• [WHAT NEEDS TO BE DONE]: For the material that follows, return exactly the lines from the one with "Instruction: Select the" through the one with "The image size is (538, 273).", both ends included.

• [DATASET ENTRIES]:

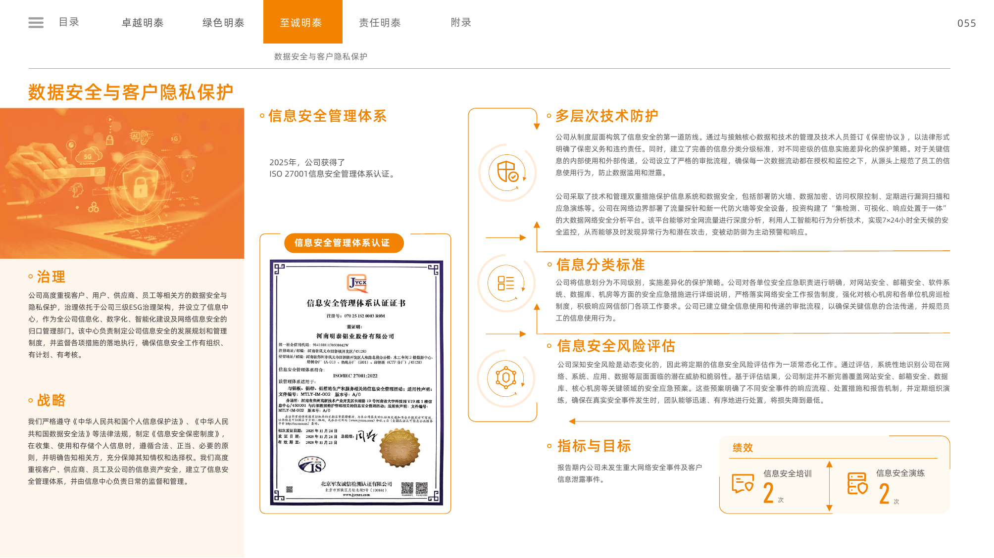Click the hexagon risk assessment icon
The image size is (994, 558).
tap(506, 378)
--
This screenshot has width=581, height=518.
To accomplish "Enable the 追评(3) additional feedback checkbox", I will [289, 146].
==
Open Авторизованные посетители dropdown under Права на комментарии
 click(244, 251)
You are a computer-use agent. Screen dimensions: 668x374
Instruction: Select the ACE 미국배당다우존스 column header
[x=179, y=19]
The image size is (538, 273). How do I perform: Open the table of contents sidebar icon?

• [RESULT OF THIS TASK]:
Instruction: Select the ACE 미국배당다우존스 column header
[x=179, y=19]
The image size is (538, 273). How do I perform: Open the table of contents sidebar icon?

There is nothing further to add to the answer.